*** Opening Source information ***

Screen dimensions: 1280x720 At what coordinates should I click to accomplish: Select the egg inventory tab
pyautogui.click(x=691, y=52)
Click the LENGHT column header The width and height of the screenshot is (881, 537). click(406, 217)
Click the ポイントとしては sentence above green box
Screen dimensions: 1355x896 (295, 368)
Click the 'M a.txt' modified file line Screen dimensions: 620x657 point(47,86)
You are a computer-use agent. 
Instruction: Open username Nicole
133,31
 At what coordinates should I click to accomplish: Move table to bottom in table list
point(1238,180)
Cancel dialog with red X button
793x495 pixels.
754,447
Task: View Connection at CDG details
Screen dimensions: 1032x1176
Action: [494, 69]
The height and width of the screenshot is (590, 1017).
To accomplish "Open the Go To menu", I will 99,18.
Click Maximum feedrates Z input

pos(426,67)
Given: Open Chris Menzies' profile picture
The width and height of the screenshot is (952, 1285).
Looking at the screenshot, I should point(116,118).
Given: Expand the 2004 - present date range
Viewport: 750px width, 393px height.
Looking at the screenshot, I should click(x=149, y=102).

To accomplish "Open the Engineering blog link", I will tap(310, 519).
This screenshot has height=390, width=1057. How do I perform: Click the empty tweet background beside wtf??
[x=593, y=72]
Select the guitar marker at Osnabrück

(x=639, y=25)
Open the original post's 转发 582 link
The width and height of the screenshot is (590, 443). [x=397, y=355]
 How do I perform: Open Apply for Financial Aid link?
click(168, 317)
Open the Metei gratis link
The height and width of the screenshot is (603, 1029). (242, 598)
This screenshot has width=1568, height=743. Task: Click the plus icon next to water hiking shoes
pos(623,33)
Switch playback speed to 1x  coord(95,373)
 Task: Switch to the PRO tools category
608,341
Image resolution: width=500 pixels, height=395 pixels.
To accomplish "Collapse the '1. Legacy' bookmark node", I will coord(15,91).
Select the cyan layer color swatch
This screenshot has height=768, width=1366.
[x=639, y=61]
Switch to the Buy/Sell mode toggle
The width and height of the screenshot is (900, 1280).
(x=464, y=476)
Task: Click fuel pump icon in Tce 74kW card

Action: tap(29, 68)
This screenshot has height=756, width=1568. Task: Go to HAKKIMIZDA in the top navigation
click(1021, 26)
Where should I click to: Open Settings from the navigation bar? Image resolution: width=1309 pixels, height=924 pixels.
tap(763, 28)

*** Closing Source information ***

## [Exercise brief]
Every record must appear in the answer exactly as it does above.

## [Response area]
Screen dimensions: 1280x720 At what coordinates should I click to accomplish: Select the egg inventory tab
pyautogui.click(x=691, y=52)
Click the LENGHT column header The width and height of the screenshot is (881, 537). click(406, 217)
Click the ポイントとしては sentence above green box
Screen dimensions: 1355x896 (295, 368)
Click the 'M a.txt' modified file line Screen dimensions: 620x657 point(47,86)
You are a computer-use agent. 
Instruction: Open username Nicole
133,31
 At what coordinates should I click to accomplish: Move table to bottom in table list
point(1238,180)
Cancel dialog with red X button
793x495 pixels.
754,447
Task: View Connection at CDG details
Screen dimensions: 1032x1176
Action: [494, 69]
The height and width of the screenshot is (590, 1017).
To accomplish "Open the Go To menu", I will 99,18.
Click Maximum feedrates Z input

pos(426,67)
Given: Open Chris Menzies' profile picture
The width and height of the screenshot is (952, 1285).
Looking at the screenshot, I should point(116,118).
Given: Expand the 2004 - present date range
Viewport: 750px width, 393px height.
Looking at the screenshot, I should click(x=149, y=102).

To accomplish "Open the Engineering blog link", I will tap(310, 519).
This screenshot has height=390, width=1057. How do I perform: Click the empty tweet background beside wtf??
[x=593, y=72]
Select the guitar marker at Osnabrück

(x=639, y=25)
Open the original post's 转发 582 link
The width and height of the screenshot is (590, 443). [x=397, y=355]
 How do I perform: Open Apply for Financial Aid link?
click(168, 317)
Open the Metei gratis link
The height and width of the screenshot is (603, 1029). (242, 598)
This screenshot has width=1568, height=743. Task: Click the plus icon next to water hiking shoes
pos(623,33)
Switch playback speed to 1x  coord(95,373)
 Task: Switch to the PRO tools category
608,341
Image resolution: width=500 pixels, height=395 pixels.
To accomplish "Collapse the '1. Legacy' bookmark node", I will coord(15,91).
Select the cyan layer color swatch
This screenshot has height=768, width=1366.
[x=639, y=61]
Switch to the Buy/Sell mode toggle
The width and height of the screenshot is (900, 1280).
(x=464, y=476)
Task: Click fuel pump icon in Tce 74kW card

Action: tap(29, 68)
This screenshot has height=756, width=1568. Task: Go to HAKKIMIZDA in the top navigation
click(1021, 26)
Where should I click to: Open Settings from the navigation bar? Image resolution: width=1309 pixels, height=924 pixels.
tap(763, 28)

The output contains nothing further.